Text improvements and fixes

hendrikvanantwerpen · aneubeck · web-flow · commit d9b2beece074 · 2024-10-02T10:54:36.000+02:00
Co-authored-by: Alexander Neubeck &lt;aneubeck@github.com&gt;
diff --git a/crates/bpe/README.md b/crates/bpe/README.md
@@ -185,37 +185,37 @@ On average it is about ~4 faster, since the short-cuts usually pay off.
 
 We ran several benchmarks to compare performance between different encoders and with the tiktoken library:
 
-- The first measuers encoding runtime for our different encoders and the tiktoken Rust implementation.
-  This shows a ~3.5x performance increase for our fastest correct encoder comapred to the tiktoken library.
+- The first measures encoding runtime for our different encoders and the tiktoken Rust implementation.
+  This shows a ~3.5x performance improvement for our fastest correct encoder compared to the tiktoken library.
 
 - The second measures incremental encoding runtime, where the text is built up byte-by-byte.
   This mode is not available in tiktoken, which only supports counting/encoding a complete text.
 
-- The third measures interval counting runtime, where the token count for slices of an original text are determined.
-  After the initial tokenization of the text, token counting for slices is typically constant time.
+- The third measures interval counting runtime, where tokens of sub-slices of a fixed text are counted.
+  The data structure we built specifically for this purpose can answer those interval counting requests in typically constant times after the initial linear preprocessing of the text.
   This mode is not available in tiktoken, which only supports counting/encoding a complete text.
 
-All benchmarks were run on a MacBook Pro M1.
+All benchmarks were run single-threaded on a MacBook Pro M1.
 
 ### Encoding
 
 Encoding is computing the tokens for a given text.
-This benchmark uses several encoders:
+This benchmark compares several encoders:
 
-- The backtracking encoder uses a backtracking algorithm based on a string matching automaton.
-- The heap encoder uses a priority heap to implement the traditional BPE algorithm.
-- The table encoder uses a dynamic programming algorithm.
+- The backtracking encoder uses the backtracking algorithm with memorisation based on top of a string matching automaton.
+- The heap encoder uses a priority heap and a bitmask to represent token positions to implement the traditional BPE algorithm.

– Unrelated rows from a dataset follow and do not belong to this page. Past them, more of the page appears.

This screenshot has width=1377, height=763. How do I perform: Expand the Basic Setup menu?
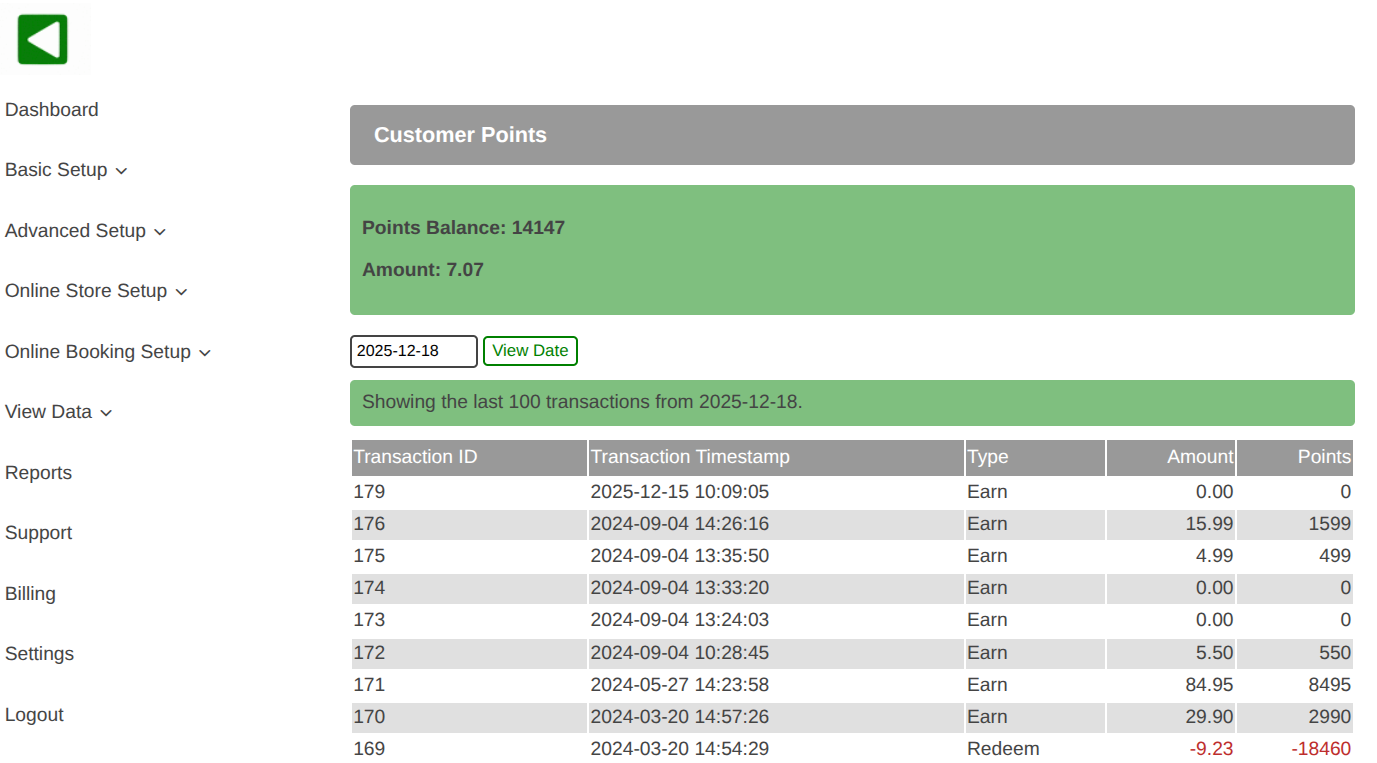point(66,170)
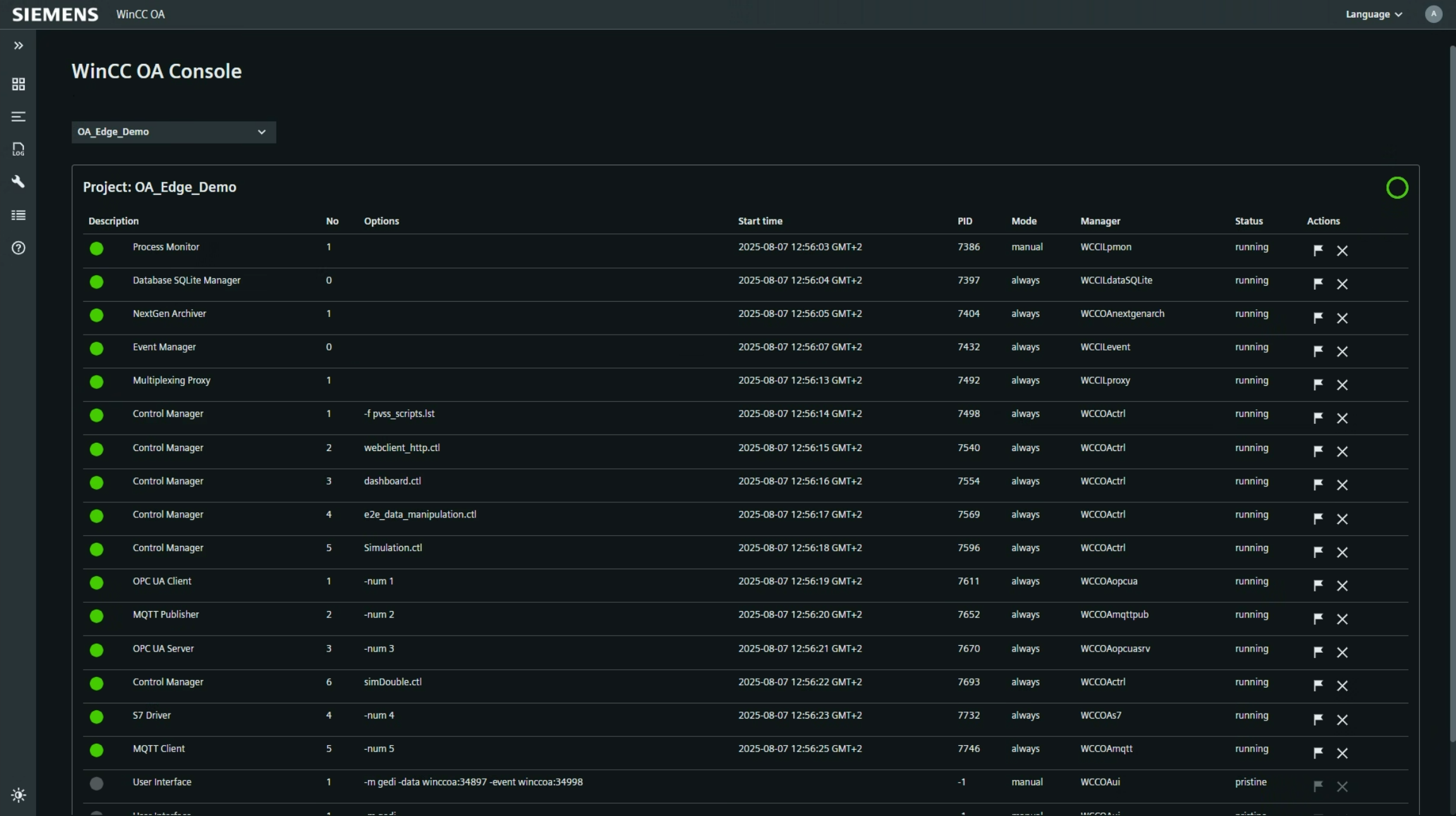Stop the MQTT Publisher manager with X
This screenshot has height=816, width=1456.
1342,619

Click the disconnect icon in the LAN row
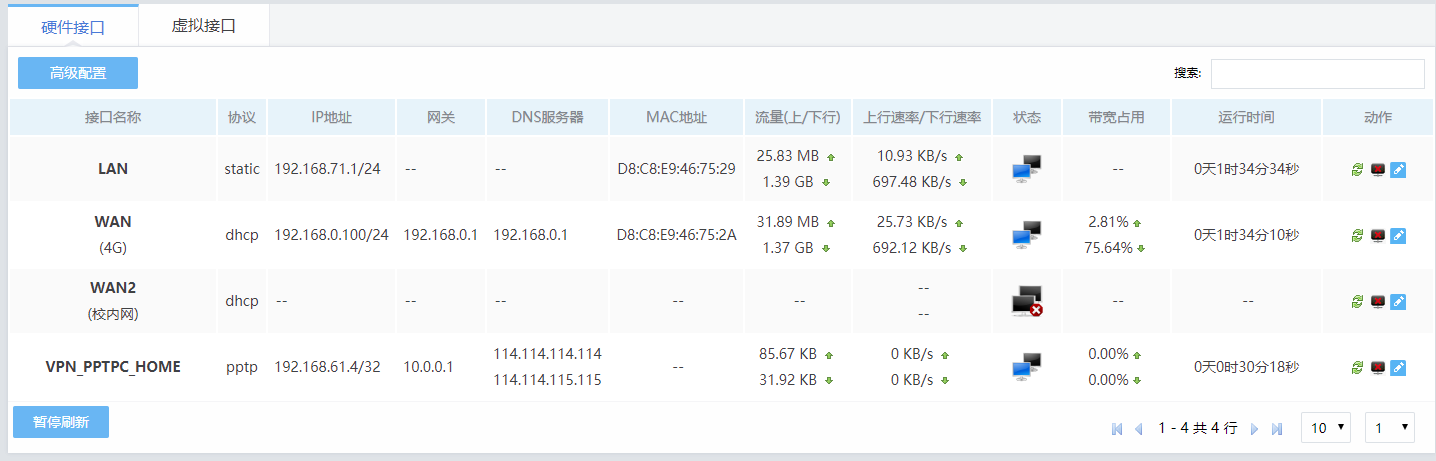pos(1377,169)
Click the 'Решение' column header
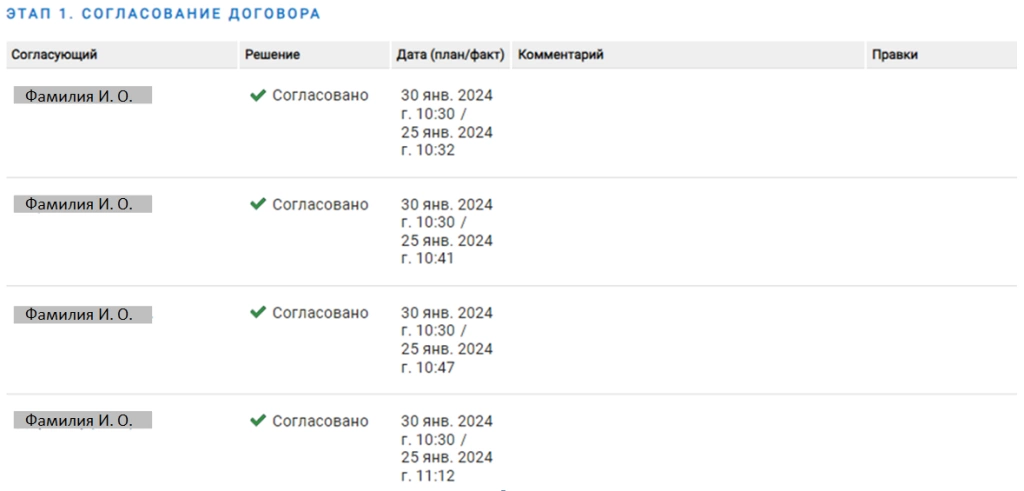 tap(272, 55)
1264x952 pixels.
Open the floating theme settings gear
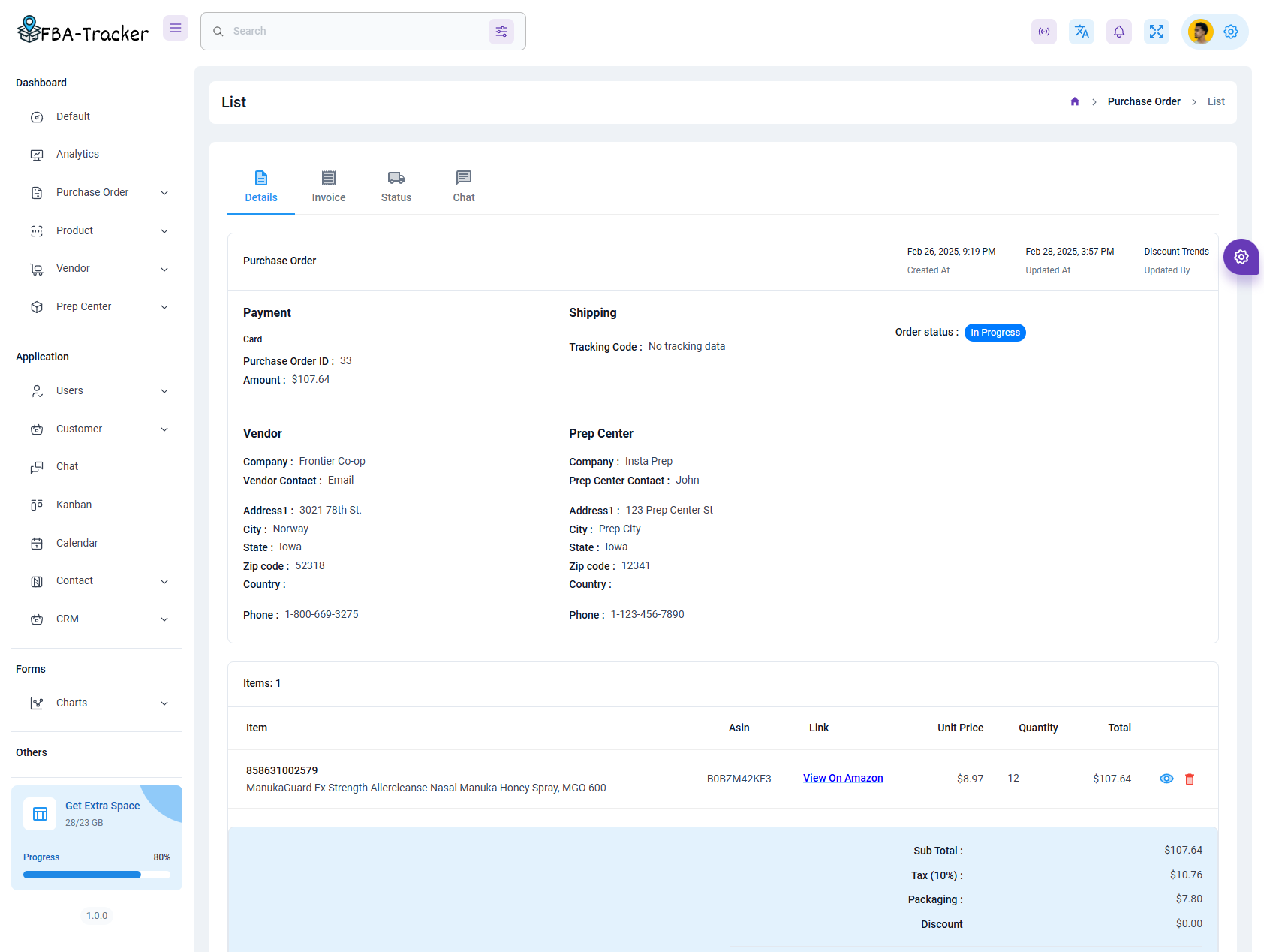1241,257
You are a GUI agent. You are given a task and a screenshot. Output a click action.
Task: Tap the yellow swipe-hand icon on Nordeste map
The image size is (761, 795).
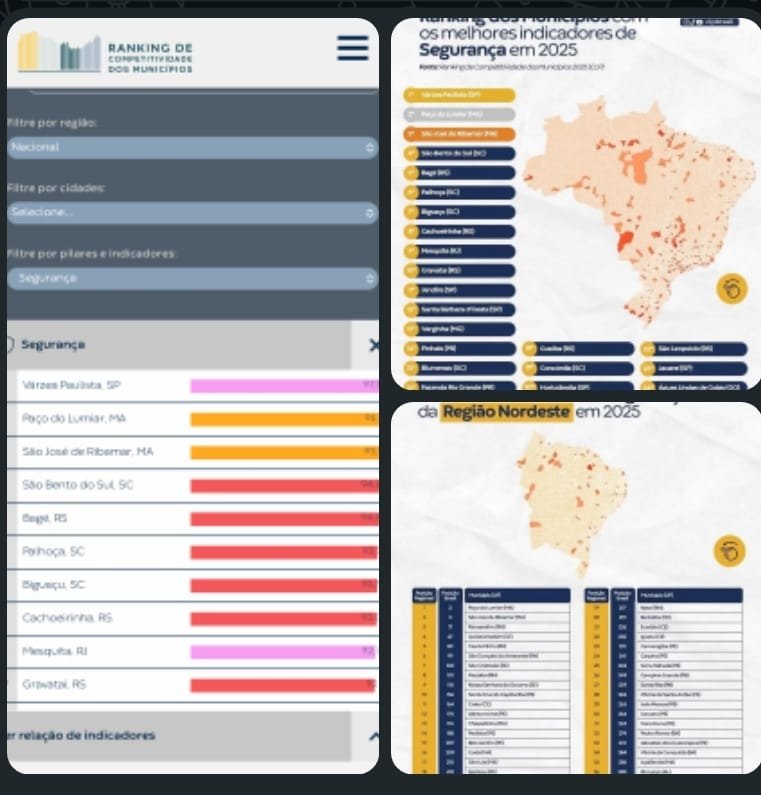[729, 551]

+- The table encoder implements the raw dynamic programming algorithm proposed above.
 
-Two additional encoders are included that are faster but do not always give exact results:
+Two additional encoders are included that are faster but deviate from the original BPE encoding strategy:
 
-- The greedy encoder uses a left-to-right greedy algorithm.
+- The greedy encoder picks the left-longest token.
 - The minimal encoder computes an encoding with the minimal number of tokens.
 
 The benchmark measured the runtime of encoding of slices of lengths 10, 100, 1000, and 1000 from a random 20000 token original text using the o200k token set.
 (All encodings were computed from scratch for each slice.)
 
 The graph below shows encoding runtime vs slice length.
-All encoders show similar runtime increases with increasing slice length.
+All encoders (except the heap encoder) show the expected linear runtime complexity.
 The backtracking encoder, the fastest encoder that still returns correct results, shows a performance gain of approximately 3.5x compared to tiktoken.
 The fully dynamic programming solution and the heap implementation are still quite competitive to TikToken (especially for smaller inputs).
 If the requirement of correct BPE output can be relaxed, then the Greedy approach or the minimal encoding approach are the clear winners.
@@ -224,7 +224,7 @@ If the requirement of correct BPE output can be relaxed, then the Greedy approac
 
 ### Incremental encoding
 
-Incremental encoding tokenizes a text to which bytes are appended.
+Incremental encoding tokenizes a text while appending bytes. This type of algorithm is interesting for use cases where a certain token budget must not be exceeded.
 This benchmark uses two encoders:
 
 - The backtracking encoder, which retokenizes the text froms cratch every time it changes.
@@ -251,7 +251,7 @@ This benchmark uses two encoders:
 - The interval encoder encodes the original text once and reuses that encoding to count tokens for intervals of the original text.
   The initial encoding time for the interval encoder is comparable to that of the backtracking encoder.
 
-The benchmark measured the runtime of counting o200k tokens on slices of lengths 10, 100, 1000, and 1000 from a random 20000 token original text.
+The benchmark measured the runtime of counting o200k tokens on slices of lengths 10, 100, 1000, and 10000 from a random 20000 token original text.
 
 The graph below shows counting runtime vs slice length.
 The runtime of the backtracking encoder grows with the length of the slice.